Chapter 6. Contexts and Dependency Injection

Contexts and Dependency Injection (CDI) is defined as JSR 299, and the complete specification can be downloaded from http://jcp.org/aboutJava/communityprocess/final/jsr299/index.html.

CDI defines a type-safe dependency injection mechanism in the Java EE platform. A bean specifies only the type and semantics of other beans it depends upon, without a string name and using the type information available in the Java object model. This allows compile-time validation in addition to deployment. It also provides for easy refactoring.

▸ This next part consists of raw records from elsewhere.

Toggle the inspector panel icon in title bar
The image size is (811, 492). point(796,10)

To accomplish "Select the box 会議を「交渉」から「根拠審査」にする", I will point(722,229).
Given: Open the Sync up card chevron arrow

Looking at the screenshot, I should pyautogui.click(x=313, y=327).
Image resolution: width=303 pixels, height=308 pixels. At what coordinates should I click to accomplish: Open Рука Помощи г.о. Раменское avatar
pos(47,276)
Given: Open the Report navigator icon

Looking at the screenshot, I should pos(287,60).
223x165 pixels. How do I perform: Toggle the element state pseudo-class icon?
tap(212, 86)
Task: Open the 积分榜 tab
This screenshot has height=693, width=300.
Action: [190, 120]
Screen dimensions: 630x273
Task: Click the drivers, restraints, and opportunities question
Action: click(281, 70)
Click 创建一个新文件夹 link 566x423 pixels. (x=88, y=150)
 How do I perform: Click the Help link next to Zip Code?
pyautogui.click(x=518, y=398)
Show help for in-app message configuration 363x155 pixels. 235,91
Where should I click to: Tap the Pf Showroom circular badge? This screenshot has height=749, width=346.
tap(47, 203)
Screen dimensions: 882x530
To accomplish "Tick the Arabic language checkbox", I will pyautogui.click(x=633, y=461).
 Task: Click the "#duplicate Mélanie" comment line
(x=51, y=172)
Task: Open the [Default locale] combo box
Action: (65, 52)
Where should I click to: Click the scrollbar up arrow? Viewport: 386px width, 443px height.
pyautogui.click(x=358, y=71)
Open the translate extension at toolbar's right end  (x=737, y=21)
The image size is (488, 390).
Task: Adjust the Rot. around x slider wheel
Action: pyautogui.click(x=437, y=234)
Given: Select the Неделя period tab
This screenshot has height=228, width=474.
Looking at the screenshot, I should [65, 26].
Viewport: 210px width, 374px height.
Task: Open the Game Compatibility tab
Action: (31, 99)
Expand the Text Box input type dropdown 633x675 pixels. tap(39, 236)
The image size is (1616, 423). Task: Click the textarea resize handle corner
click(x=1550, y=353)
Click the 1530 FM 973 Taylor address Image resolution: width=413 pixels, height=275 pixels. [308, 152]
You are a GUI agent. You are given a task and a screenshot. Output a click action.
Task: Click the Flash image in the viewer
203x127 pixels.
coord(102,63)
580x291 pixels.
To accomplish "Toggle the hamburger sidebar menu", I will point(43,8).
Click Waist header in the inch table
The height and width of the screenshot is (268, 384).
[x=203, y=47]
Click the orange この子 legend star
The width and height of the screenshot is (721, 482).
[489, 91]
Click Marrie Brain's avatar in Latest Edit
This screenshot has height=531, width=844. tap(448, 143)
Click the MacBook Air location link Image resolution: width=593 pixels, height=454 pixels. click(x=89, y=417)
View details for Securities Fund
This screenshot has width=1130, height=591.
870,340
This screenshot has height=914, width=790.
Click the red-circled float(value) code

The injection request need not be aware of the actual lifecycle, concrete implementation, threading model, or other clients of the bean. This “strong typing, loose coupling” makes your code easier to maintain. The bean so injected has a well-defined lifecycle and is bound to lifecycle contexts. The injected bean is also called a contextual instance because it is always injected in a context.

Almost any POJO can be injected as a CDI bean. This includes EJBs, JNDI resources, entity classes, and persistence units and contexts. Even the objects that were earlier created by a factory method can now be easily injected. Specifically, CDI allows EJB components to be used as JSF managed beans, thus bridging the gap between the transactional and the web tier. It is also integrated with Unified Expression Language (UEL), allowing any contextual object to be used directly within a JSF or JSP page.

Injection Points

A bean may be injected ...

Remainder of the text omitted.